A limitation is the uncertainty of the appropriateness of the definition of EOS. Although we defined EOS as meeting the criteria of schizophrenia before age 18 years, because this is the most commonly accepted threshold, it is not necessarily biologically driven. Furthermore, the clear discrimination between EOS and non-EOS may be limited in our cohort because retrospective determination of the onset age accompanies ambiguity confounded by prodromal symptoms. Another limitation might be a lack of power as the significant permutation p-value for non-EOS on SNP IV-4 became non-significant if a Bonferroni correction adjusted for three tests was applied (controls versus SCZ-total, EOS, and non-EOS). To estimate the number of cases needed to detect this effect, we performed a simulation with the assumptions that it was the same as that of the controls (n = 2164) and the ratio of 84.4% of the non-EOS was preserved (n = 1827), and that the minor allele frequency of 0.368 of the non-EOS was preserved. The allelic permutation p-value was calculated to be 0.018, which almost reached the significance level of the Bonferroni correction.

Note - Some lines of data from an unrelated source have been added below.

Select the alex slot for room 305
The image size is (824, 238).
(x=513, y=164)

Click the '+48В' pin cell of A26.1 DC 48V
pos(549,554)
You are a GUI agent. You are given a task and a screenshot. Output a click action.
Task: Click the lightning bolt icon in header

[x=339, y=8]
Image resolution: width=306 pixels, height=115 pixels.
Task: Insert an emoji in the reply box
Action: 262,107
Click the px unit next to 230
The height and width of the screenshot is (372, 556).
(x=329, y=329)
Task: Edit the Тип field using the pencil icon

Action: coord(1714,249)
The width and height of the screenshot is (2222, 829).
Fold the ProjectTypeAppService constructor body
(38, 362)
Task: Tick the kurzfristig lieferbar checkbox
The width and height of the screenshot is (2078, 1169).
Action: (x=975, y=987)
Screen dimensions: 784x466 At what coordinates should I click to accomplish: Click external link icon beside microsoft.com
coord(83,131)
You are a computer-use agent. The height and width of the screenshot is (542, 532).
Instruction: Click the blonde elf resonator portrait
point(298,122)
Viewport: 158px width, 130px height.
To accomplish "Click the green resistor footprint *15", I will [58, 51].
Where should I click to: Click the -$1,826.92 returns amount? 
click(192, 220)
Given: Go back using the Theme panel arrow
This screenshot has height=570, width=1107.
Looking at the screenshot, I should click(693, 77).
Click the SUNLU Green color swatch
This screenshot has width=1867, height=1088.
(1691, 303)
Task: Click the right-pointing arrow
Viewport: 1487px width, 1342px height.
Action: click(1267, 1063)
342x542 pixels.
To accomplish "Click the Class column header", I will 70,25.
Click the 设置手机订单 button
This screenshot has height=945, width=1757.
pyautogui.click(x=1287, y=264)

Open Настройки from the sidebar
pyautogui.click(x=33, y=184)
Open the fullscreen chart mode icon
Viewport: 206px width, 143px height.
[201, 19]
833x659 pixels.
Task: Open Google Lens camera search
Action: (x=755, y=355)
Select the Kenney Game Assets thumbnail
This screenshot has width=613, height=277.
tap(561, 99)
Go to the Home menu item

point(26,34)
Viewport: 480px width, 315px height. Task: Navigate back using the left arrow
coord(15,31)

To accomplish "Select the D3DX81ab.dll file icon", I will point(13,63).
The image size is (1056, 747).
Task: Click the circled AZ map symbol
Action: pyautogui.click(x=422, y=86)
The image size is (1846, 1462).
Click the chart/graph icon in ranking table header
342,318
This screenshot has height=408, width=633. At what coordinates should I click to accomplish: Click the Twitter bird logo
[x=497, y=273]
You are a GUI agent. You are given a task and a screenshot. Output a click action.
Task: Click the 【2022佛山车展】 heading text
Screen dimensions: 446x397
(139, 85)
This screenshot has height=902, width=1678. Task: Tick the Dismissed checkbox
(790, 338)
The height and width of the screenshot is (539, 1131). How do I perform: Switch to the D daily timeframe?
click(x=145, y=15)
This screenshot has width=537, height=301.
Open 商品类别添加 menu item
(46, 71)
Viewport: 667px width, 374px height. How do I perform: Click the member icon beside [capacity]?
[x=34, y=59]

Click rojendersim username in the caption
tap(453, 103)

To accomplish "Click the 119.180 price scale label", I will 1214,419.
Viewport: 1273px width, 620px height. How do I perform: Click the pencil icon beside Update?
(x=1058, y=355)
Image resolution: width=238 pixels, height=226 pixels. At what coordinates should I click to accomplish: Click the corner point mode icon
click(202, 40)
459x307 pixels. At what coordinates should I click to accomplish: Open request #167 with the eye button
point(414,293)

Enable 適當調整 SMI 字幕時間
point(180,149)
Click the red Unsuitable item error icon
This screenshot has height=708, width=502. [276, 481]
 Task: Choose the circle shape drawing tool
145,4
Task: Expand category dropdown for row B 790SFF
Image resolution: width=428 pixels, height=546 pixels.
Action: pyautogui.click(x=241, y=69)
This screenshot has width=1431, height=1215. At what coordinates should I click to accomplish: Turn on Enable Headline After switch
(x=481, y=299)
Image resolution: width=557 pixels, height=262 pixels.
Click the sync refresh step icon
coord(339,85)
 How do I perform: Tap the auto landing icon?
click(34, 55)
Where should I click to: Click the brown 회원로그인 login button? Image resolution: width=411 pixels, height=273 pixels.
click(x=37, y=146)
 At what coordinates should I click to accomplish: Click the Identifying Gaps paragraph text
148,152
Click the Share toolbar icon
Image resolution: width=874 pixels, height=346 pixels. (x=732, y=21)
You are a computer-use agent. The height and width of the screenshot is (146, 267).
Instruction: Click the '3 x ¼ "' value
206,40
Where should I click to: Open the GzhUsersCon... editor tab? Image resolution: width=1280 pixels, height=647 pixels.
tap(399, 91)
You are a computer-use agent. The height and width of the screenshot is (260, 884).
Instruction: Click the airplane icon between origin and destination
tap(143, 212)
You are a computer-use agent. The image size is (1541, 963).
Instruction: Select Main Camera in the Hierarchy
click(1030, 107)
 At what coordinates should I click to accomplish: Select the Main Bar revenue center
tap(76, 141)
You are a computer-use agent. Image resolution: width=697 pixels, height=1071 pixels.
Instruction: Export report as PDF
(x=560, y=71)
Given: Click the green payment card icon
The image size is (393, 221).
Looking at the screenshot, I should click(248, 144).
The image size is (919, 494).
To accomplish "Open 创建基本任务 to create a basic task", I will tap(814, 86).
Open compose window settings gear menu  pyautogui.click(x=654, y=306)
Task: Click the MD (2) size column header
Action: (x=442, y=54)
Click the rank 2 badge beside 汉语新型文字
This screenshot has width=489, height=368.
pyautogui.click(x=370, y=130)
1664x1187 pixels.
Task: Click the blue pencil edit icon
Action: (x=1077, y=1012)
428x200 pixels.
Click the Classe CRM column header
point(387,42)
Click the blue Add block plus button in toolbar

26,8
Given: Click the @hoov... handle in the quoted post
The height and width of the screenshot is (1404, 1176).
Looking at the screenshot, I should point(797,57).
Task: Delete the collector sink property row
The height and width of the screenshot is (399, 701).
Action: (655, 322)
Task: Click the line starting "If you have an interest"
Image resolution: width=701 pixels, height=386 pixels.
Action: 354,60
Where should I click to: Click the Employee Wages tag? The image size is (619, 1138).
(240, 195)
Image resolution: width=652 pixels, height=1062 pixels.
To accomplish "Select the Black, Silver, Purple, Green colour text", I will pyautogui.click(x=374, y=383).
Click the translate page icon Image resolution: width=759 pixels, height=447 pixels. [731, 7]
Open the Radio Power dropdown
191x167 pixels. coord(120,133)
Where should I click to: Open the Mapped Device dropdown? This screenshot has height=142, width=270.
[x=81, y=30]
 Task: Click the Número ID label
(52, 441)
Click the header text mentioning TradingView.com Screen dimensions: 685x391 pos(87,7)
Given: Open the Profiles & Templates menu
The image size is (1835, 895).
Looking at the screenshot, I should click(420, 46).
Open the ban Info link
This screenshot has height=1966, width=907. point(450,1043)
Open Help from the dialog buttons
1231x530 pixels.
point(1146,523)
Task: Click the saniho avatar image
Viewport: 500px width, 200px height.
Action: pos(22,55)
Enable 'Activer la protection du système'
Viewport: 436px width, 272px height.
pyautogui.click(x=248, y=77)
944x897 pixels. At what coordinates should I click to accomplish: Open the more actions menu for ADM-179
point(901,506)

In conclusion, we have revealed that SNPs in the exon contributing to the differential expressions of a newly identified primate-specific variant of DLG1 displays a significant association with schizophrenia in an onset-age selective manner. Together with the localization of the DLG1 gene in a schizophrenia-associated CNV region, chromosome 3q29, and its functional link to synaptic glutamate receptors, our present findings provide a valuable clue for molecular mechanisms on how genetic variations in the DLG1 gene affect its regulation in the glutamate system and lead to the disease onset around a specific stage of brain development. Further investigation is needed in larger samples of different ethnic populations to validate this association.